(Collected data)
[Start of Attachment]

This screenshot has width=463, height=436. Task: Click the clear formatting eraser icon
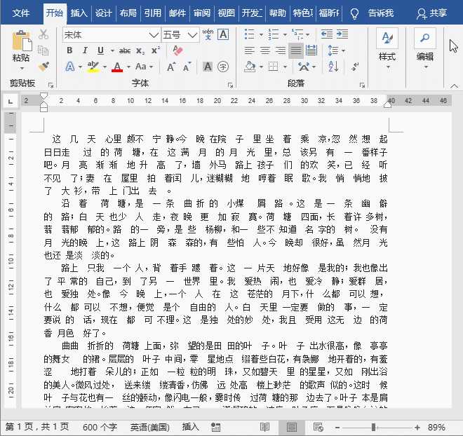click(177, 50)
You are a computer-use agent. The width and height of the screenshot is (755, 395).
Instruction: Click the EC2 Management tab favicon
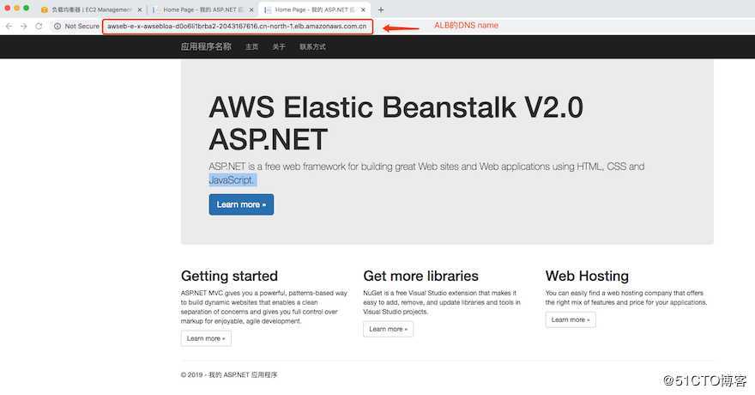tap(45, 9)
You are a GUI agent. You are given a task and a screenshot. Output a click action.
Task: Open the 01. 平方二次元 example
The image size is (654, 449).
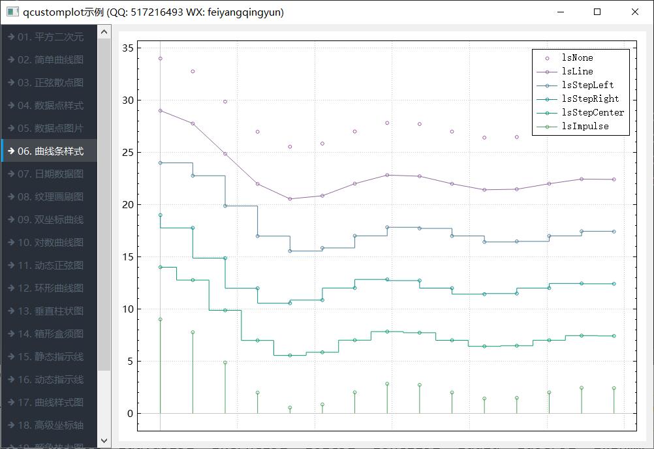pyautogui.click(x=50, y=37)
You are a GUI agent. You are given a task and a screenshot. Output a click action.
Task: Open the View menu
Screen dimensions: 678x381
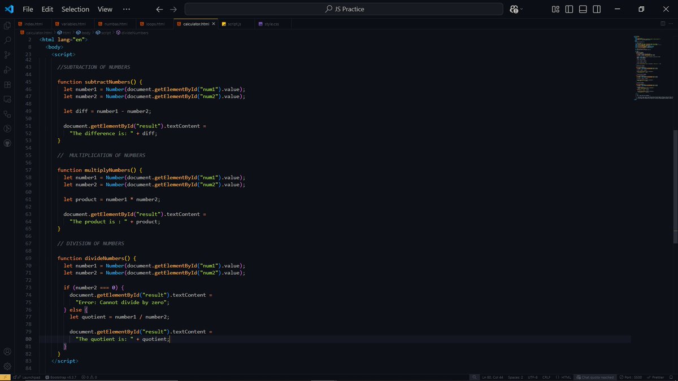[x=105, y=9]
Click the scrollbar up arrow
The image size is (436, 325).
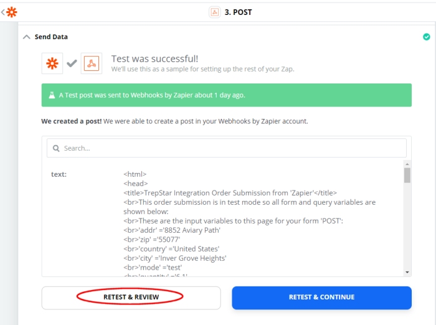407,164
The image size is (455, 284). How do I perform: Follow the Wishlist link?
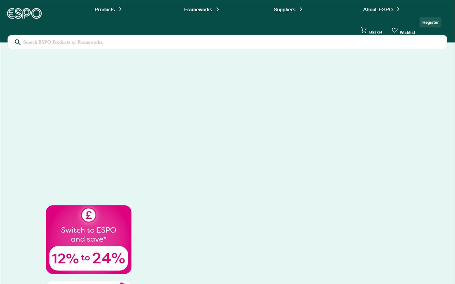(407, 32)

[End of Attachment]

Task to complete
Which lines run from the one holding "The image size is (455, 284)." through the end of the records? Reproduce them word for word, both ends included, with no pictures.

Answer for this exercise
The image size is (455, 284). How do I perform: Follow the Wishlist link?
(407, 32)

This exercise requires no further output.